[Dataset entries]

-------------------------

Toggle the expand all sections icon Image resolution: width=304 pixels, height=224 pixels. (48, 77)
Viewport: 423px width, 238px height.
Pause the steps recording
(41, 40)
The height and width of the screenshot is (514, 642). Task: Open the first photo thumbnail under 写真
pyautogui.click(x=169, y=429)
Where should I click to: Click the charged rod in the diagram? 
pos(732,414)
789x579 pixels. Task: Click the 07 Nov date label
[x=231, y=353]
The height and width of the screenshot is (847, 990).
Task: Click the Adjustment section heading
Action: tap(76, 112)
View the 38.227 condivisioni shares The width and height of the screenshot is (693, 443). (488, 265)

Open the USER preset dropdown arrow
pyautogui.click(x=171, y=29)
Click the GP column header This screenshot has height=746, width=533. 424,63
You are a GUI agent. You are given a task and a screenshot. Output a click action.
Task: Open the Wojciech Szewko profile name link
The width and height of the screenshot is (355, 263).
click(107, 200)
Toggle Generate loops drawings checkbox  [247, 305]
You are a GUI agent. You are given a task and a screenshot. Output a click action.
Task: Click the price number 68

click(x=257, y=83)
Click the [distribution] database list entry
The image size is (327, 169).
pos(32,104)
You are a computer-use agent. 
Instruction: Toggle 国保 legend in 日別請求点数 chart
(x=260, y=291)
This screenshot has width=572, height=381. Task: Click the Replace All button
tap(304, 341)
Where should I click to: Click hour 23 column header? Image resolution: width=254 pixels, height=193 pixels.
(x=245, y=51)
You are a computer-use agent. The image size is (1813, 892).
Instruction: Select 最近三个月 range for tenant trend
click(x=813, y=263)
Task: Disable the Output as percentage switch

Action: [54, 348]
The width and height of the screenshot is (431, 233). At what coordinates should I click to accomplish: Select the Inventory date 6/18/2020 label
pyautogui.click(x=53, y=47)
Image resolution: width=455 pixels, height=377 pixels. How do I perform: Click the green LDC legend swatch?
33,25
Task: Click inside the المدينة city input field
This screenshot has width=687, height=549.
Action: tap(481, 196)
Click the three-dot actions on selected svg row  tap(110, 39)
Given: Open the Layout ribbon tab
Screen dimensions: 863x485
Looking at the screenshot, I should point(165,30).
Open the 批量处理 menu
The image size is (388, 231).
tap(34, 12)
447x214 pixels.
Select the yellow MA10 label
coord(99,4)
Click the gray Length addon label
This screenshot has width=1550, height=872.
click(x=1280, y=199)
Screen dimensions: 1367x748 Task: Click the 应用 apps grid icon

-------------------------

▶ WHAT THE EXERCISE ASKS:
Line by line, please copy the records above exactly.

▶ ANSWER TO THE EXERCISE:
Toggle the expand all sections icon Image resolution: width=304 pixels, height=224 pixels. (48, 77)
Viewport: 423px width, 238px height.
Pause the steps recording
(41, 40)
The height and width of the screenshot is (514, 642). Task: Open the first photo thumbnail under 写真
pyautogui.click(x=169, y=429)
Where should I click to: Click the charged rod in the diagram? 
pos(732,414)
789x579 pixels. Task: Click the 07 Nov date label
[x=231, y=353]
The height and width of the screenshot is (847, 990).
Task: Click the Adjustment section heading
Action: tap(76, 112)
View the 38.227 condivisioni shares The width and height of the screenshot is (693, 443). (488, 265)

Open the USER preset dropdown arrow
pyautogui.click(x=171, y=29)
Click the GP column header This screenshot has height=746, width=533. 424,63
You are a GUI agent. You are given a task and a screenshot. Output a click action.
Task: Open the Wojciech Szewko profile name link
The width and height of the screenshot is (355, 263).
click(107, 200)
Toggle Generate loops drawings checkbox  [247, 305]
You are a GUI agent. You are given a task and a screenshot. Output a click action.
Task: Click the price number 68

click(x=257, y=83)
Click the [distribution] database list entry
The image size is (327, 169).
pos(32,104)
You are a computer-use agent. 
Instruction: Toggle 国保 legend in 日別請求点数 chart
(x=260, y=291)
This screenshot has width=572, height=381. Task: Click the Replace All button
tap(304, 341)
Where should I click to: Click hour 23 column header? Image resolution: width=254 pixels, height=193 pixels.
(x=245, y=51)
You are a computer-use agent. The image size is (1813, 892).
Instruction: Select 最近三个月 range for tenant trend
click(x=813, y=263)
Task: Disable the Output as percentage switch

Action: [54, 348]
The width and height of the screenshot is (431, 233). At what coordinates should I click to accomplish: Select the Inventory date 6/18/2020 label
pyautogui.click(x=53, y=47)
Image resolution: width=455 pixels, height=377 pixels. How do I perform: Click the green LDC legend swatch?
33,25
Task: Click inside the المدينة city input field
This screenshot has width=687, height=549.
Action: tap(481, 196)
Click the three-dot actions on selected svg row  tap(110, 39)
Given: Open the Layout ribbon tab
Screen dimensions: 863x485
Looking at the screenshot, I should point(165,30).
Open the 批量处理 menu
The image size is (388, 231).
tap(34, 12)
447x214 pixels.
Select the yellow MA10 label
coord(99,4)
Click the gray Length addon label
This screenshot has width=1550, height=872.
click(x=1280, y=199)
Screen dimensions: 1367x748 Task: Click the 应用 apps grid icon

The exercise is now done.